I am a little troubled that rec appears to exceed the recursion limit, but I think Python must be interpreting along the way somehow, so that it gets deeper than one might think, or that I don't fully understand sys.recursionlimit (I looked at rec a few times, and at the very least I followed your lead on calculating it; also, as a sanity check I switched the order of incrementing it and the function call and got the same results).
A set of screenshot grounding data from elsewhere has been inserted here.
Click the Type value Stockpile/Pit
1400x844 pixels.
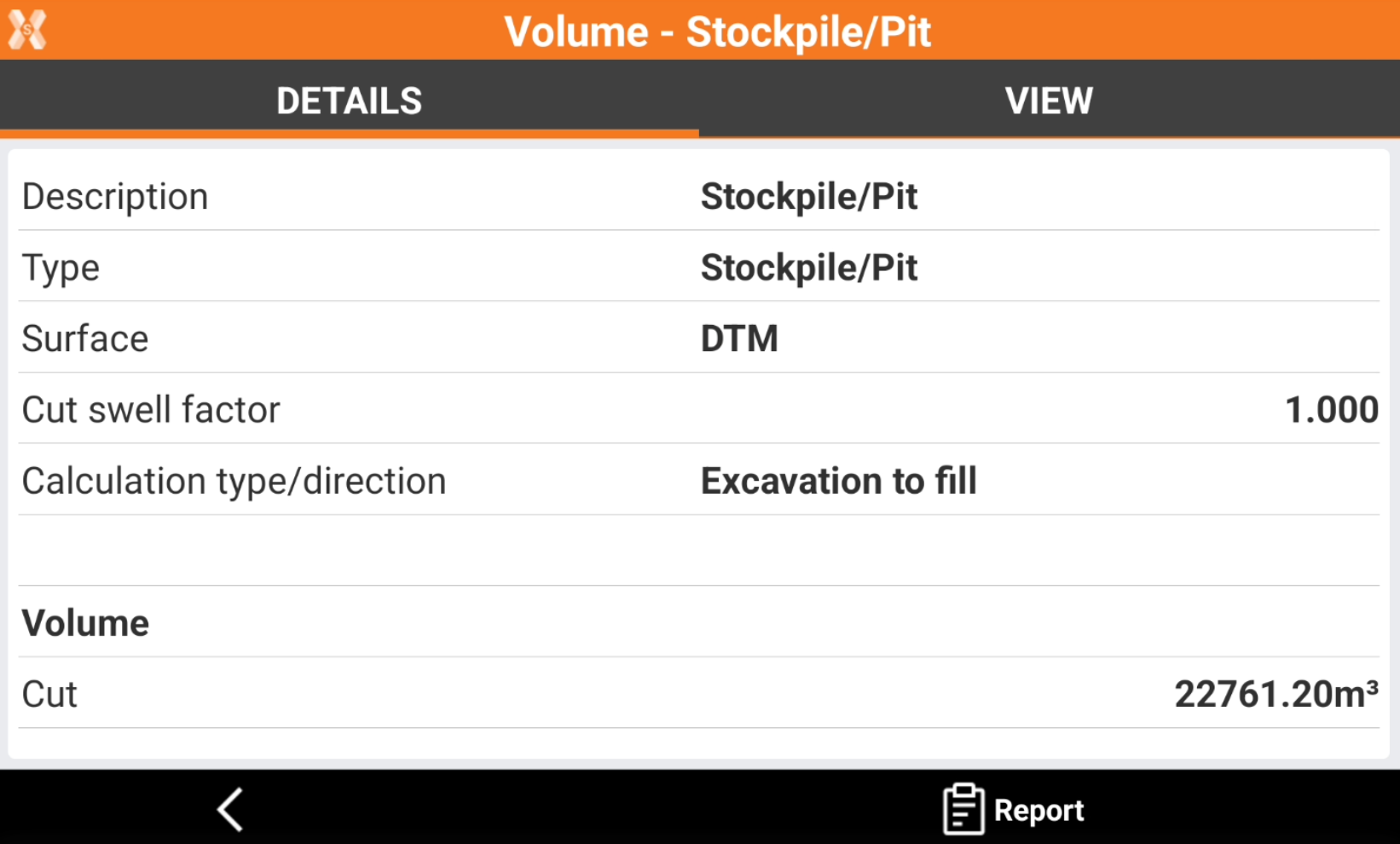point(808,268)
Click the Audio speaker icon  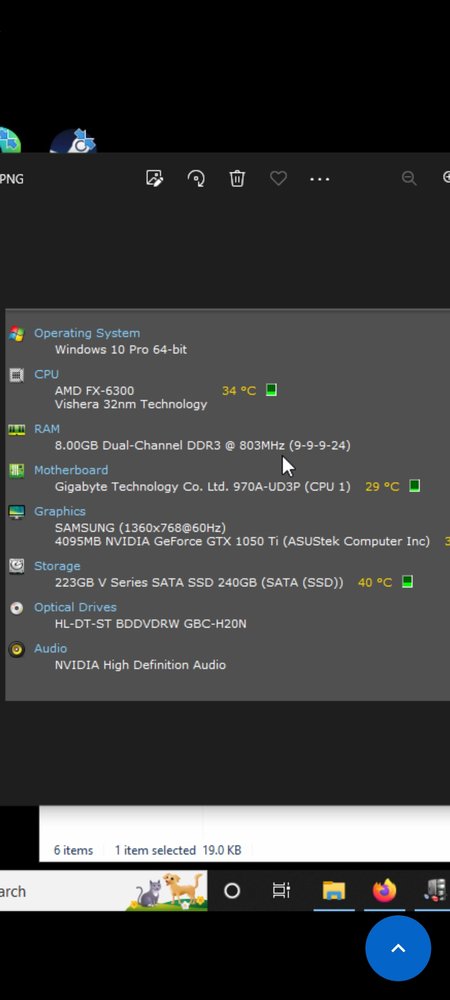click(x=17, y=649)
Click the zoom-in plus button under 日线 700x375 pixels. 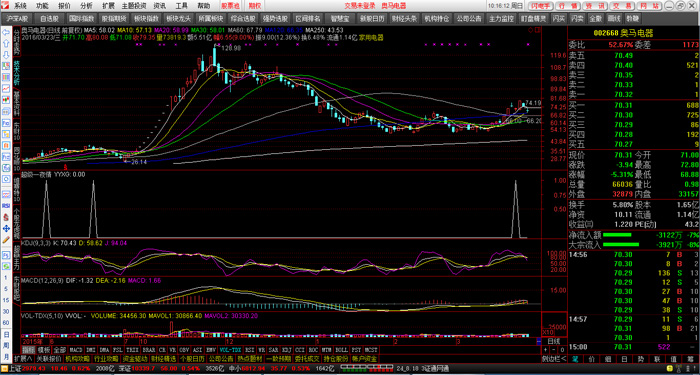click(x=546, y=350)
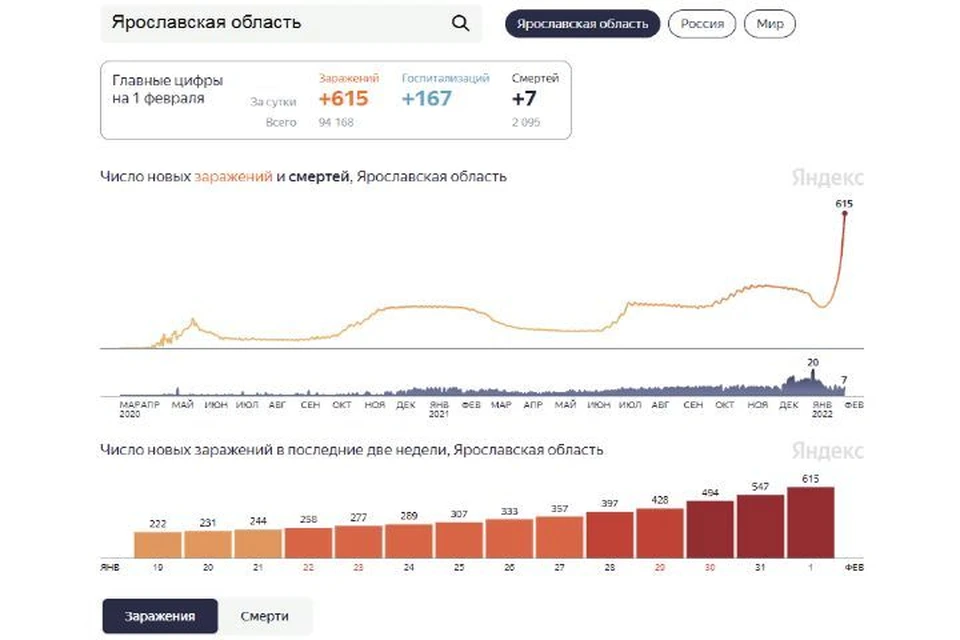Screen dimensions: 960x640
Task: Click the +615 daily infections figure
Action: [x=343, y=98]
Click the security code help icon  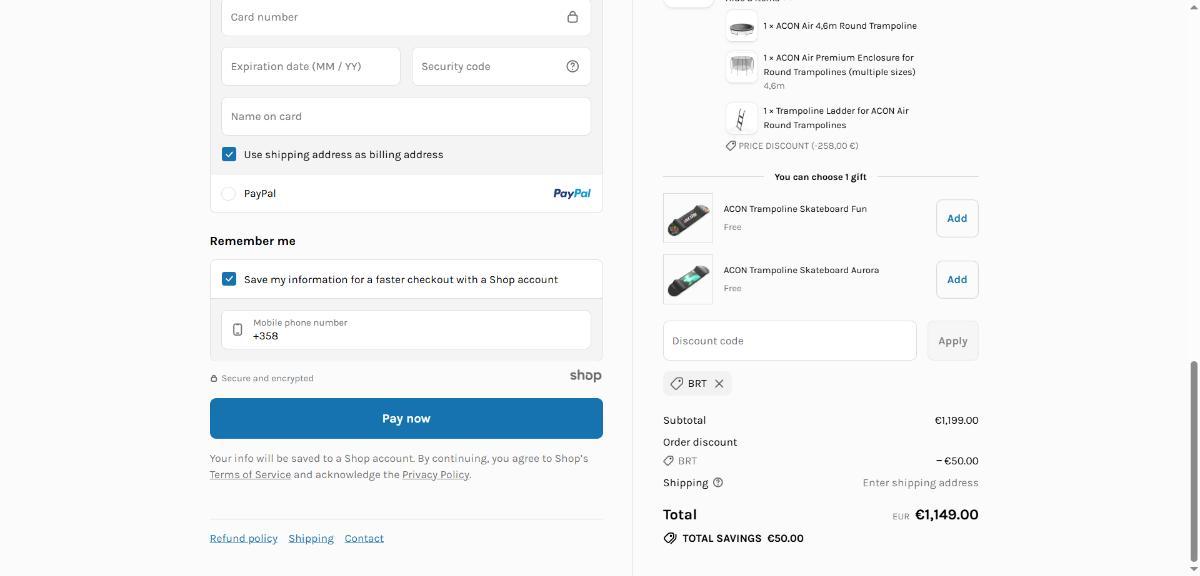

EDIT: I added another parameter to track how deeply any particular call ever recurses. That turns out to be typically less than (and at most one more than) "rec." rec represents (actually 1 less than) how many times the function is called to make the particular calculation, but not all of these need be on the Python interpreter stack simultaneously.
Revised code:
import time
import sys
sys.setrecursionlimit(3000)
def ackermann(i,j,d):
global rec
global maxDepth
if ( d > maxDepth ) : maxDepth = d
output = None
if i==0:
output = j+1
elif j==0:
rec=rec+1
output = ackermann(i-1,1, d+1)
else:
rec=rec+1
output = ackermann(i-1,ackermann(i,j-1, d+1),d+1)
return output
for i in range(5):
for j in range(5):
rec = 0
maxDepth=0
print
print("ack("+str(i)+","+str(j)+") = "+str(ackermann(i,j,1)))
print("rec = "+str(rec))
print("maxDepth = "+str(maxDepth))
print
time.sleep(1)
revised output (before it gives up)
ack(0,0) = 1
rec = 0
maxDepth = 1
ack(0,1) = 2
rec = 0
maxDepth = 1
ack(0,2) = 3
rec = 0
maxDepth = 1
ack(0,3) = 4
rec = 0
maxDepth = 1
ack(0,4) = 5
rec = 0
maxDepth = 1
ack(1,0) = 2
rec = 1
maxDepth = 2
ack(1,1) = 3
rec = 2
maxDepth = 3
ack(1,2) = 4
rec = 3
maxDepth = 4
ack(1,3) = 5
rec = 4
maxDepth = 5
ack(1,4) = 6
rec = 5
maxDepth = 6
ack(2,0) = 3
rec = 3
maxDepth = 4
ack(2,1) = 5
rec = 8
maxDepth = 6
ack(2,2) = 7
rec = 15
maxDepth = 8
ack(2,3) = 9
rec = 24
maxDepth = 10
ack(2,4) = 11
rec = 35
maxDepth = 12
ack(3,0) = 5
rec = 9
maxDepth = 7
ack(3,1) = 13
rec = 58
maxDepth = 15
ack(3,2) = 29
rec = 283
maxDepth = 31
ack(3,3) = 61
rec = 1244
maxDepth = 63
ack(3,4) = 125
rec = 5213
maxDepth = 127
ack(4,0) = 13
rec = 59
maxDepth = 16
In your edited version of the code, you used a *arg in your def for ackerman and made it explicitly a list, and you get eleven output lists containing a four-element list in each until on the twelfth recursion you get an empty list. So, did the first eleven lists contain the expected elements according to the ackermann constraints? Also, on the twelfth recursion, you say the list was "emptied." I wonder for analytical purposes if it might make sense to say instead it wasn't filled in the first place. That is, not that something emptied it but that something didn't fill it as expected on the twelfth time through.